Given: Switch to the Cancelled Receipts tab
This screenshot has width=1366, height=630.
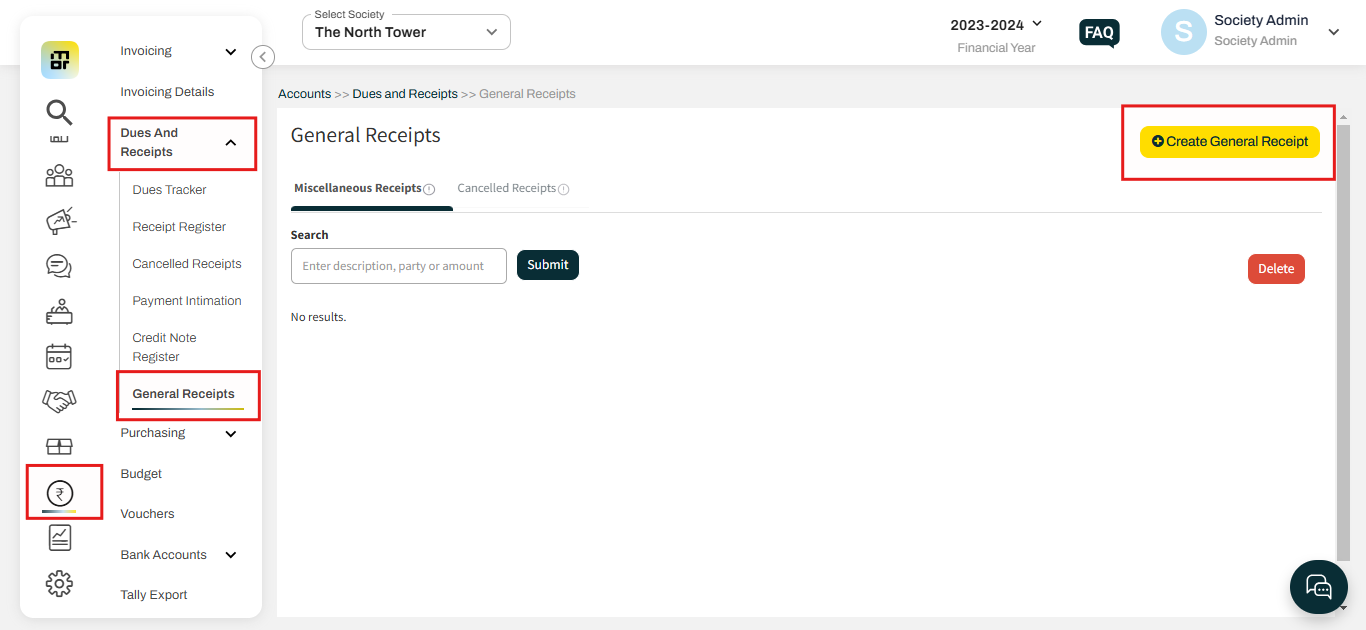Looking at the screenshot, I should (506, 188).
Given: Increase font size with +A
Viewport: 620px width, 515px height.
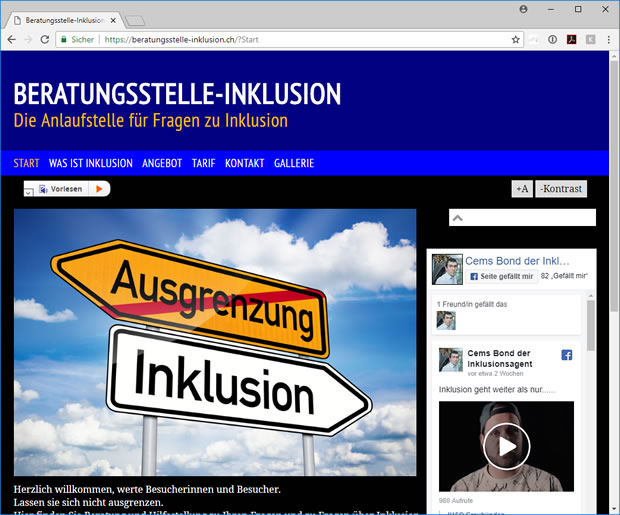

++++++++++

Work to be completed> The answer must be the full listing above, copied exactly, with no pictures in it.

Answer to this exercise>
Given: Switch to the Cancelled Receipts tab
This screenshot has width=1366, height=630.
Looking at the screenshot, I should (506, 188).
Given: Increase font size with +A
Viewport: 620px width, 515px height.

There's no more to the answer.